What the task requires
Copy the lines of the entries below word for word, beginning at the line that contains "Click the rank 33 score bar showing 82.1" and continuing through the line that contains "Looking at the screenshot, I should (300, 115).", both included.

[Records]
* * * * *
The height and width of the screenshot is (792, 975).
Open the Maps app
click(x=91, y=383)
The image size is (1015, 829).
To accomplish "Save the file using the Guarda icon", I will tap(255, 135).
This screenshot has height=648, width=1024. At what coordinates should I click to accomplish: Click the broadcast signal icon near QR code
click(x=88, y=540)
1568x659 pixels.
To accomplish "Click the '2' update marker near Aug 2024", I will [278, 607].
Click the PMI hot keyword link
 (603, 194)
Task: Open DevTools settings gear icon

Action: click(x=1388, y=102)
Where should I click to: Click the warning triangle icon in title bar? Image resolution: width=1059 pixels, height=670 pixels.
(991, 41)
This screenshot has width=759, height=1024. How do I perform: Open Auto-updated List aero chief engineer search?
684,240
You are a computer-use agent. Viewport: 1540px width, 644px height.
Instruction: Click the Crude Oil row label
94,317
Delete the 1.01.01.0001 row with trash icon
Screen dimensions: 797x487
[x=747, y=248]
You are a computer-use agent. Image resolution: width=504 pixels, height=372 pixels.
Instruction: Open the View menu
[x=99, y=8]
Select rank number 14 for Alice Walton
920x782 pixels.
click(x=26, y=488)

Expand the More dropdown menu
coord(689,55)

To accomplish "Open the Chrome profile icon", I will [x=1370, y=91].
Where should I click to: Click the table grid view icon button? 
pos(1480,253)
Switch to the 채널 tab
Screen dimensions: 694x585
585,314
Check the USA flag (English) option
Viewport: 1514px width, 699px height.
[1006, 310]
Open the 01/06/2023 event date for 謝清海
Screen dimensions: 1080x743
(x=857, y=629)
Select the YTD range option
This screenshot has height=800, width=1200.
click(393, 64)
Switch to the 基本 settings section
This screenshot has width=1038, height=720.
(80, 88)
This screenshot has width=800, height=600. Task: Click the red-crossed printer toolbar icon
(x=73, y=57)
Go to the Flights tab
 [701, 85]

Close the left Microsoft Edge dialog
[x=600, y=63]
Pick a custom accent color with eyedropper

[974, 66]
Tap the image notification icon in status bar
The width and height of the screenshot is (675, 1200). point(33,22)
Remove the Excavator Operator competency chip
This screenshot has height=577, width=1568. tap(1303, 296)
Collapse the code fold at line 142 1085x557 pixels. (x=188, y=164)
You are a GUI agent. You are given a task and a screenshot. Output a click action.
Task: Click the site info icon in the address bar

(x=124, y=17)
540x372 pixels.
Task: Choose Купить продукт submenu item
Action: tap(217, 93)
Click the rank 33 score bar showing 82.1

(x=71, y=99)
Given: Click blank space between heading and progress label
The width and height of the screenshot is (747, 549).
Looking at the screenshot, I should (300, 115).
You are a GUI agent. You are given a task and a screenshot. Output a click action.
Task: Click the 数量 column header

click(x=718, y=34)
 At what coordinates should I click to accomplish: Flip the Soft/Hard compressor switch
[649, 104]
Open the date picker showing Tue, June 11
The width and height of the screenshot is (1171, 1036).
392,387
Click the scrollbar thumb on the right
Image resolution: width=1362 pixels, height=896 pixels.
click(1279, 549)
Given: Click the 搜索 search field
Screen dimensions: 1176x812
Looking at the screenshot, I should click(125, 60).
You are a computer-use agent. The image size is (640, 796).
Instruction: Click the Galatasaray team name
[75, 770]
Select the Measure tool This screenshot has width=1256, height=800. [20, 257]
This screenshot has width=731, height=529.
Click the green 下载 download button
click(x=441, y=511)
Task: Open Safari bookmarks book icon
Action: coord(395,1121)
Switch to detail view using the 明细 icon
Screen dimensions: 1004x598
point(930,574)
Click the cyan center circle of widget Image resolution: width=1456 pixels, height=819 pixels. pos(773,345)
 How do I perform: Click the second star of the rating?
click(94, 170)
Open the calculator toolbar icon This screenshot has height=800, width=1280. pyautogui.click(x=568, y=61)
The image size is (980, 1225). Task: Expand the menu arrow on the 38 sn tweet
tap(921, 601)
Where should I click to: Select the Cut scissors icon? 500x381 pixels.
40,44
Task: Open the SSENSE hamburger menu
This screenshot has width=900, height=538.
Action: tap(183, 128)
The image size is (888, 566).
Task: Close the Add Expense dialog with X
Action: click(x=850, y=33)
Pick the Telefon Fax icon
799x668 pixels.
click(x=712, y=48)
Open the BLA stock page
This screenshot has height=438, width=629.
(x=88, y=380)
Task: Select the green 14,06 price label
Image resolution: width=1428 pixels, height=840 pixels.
* * * * *
Result for this task
Click the rank 33 score bar showing 82.1

(x=71, y=99)
Given: Click blank space between heading and progress label
The width and height of the screenshot is (747, 549).
Looking at the screenshot, I should (300, 115).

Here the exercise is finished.